§ Tasks and exercises
a) According to the DOCXProcessor documentation page, why does it direct readers to the python-docx documentation? Answer in one or two sentences.
b) Summarize the DOCXProcessor documentation page in two sentences.
c) From the DOCXProcessor documentation page, extract the passage that runs from "chunklet.document_chunker.processors.docx_processor" up to and including "DOCXProcessor(file_path: str)", copying it word for word.

--- Start of Document excerpt ---

Skip to content

chunklet.document_chunker.processors.docx_processor

Classes:

  • DOCXProcessor

    Processor class for extracting text and metadata from DOCX files.

DOCXProcessor

DOCXProcessor(file_path: str)

Bases: BaseProcessor

Processor class for extracting text and metadata from DOCX files.

Text content is extracted, images are replaced with a placeholder, and the resulting text is formatted using Markdown conversion.

This class extracts metadata which typically uses a mix of Open Packaging Conventions (OPC) properties and elements that align with Dublin Core standards.

For more details on the DOCX core properties processed, refer to the python-docx documentation: https://python-docx.readthedocs.io/en/latest/dev/analysis/features/coreprops.html

Methods:

  • extract_metadata

    Extracts core properties (a mix of OPC and Dublin Core elements) from the DOCX file.

--- End of Document excerpt ---
--- Start of Items ---

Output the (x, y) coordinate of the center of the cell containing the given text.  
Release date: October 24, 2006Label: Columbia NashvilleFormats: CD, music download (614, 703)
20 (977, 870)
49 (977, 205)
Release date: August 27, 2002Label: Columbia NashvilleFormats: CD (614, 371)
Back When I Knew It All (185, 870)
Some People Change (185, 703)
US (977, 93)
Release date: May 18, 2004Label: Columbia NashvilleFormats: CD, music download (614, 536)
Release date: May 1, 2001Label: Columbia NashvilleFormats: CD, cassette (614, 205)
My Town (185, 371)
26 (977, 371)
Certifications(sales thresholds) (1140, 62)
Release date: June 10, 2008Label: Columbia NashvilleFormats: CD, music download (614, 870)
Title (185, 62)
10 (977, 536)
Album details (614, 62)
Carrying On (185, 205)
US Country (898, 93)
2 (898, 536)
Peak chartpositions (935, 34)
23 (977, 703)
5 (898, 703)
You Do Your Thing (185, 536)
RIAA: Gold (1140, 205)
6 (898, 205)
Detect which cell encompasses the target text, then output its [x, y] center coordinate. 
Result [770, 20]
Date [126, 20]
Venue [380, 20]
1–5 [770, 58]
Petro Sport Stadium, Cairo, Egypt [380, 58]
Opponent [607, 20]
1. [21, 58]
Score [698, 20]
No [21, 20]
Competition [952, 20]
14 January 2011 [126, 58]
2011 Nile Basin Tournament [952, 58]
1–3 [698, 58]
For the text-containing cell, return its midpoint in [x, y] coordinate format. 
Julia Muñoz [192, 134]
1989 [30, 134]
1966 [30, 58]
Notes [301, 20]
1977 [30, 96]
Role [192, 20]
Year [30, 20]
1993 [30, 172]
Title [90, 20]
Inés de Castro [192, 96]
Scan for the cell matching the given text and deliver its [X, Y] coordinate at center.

--- End of Items ---

§ Per-task answers
a) The page links to the python-docx documentation for more details on the DOCX core properties that the class processes.

b) DOCXProcessor is a processor class, based on BaseProcessor, that extracts text and metadata from DOCX files: it extracts the text content, replaces images with a placeholder, and formats the resulting text through Markdown conversion. Its extract_metadata method pulls core properties from the DOCX file, which typically mix Open Packaging Conventions (OPC) properties with elements that align with Dublin Core standards.

c)
chunklet.document_chunker.processors.docx_processor

Classes:

  • DOCXProcessor

    Processor class for extracting text and metadata from DOCX files.

DOCXProcessor

DOCXProcessor(file_path: str)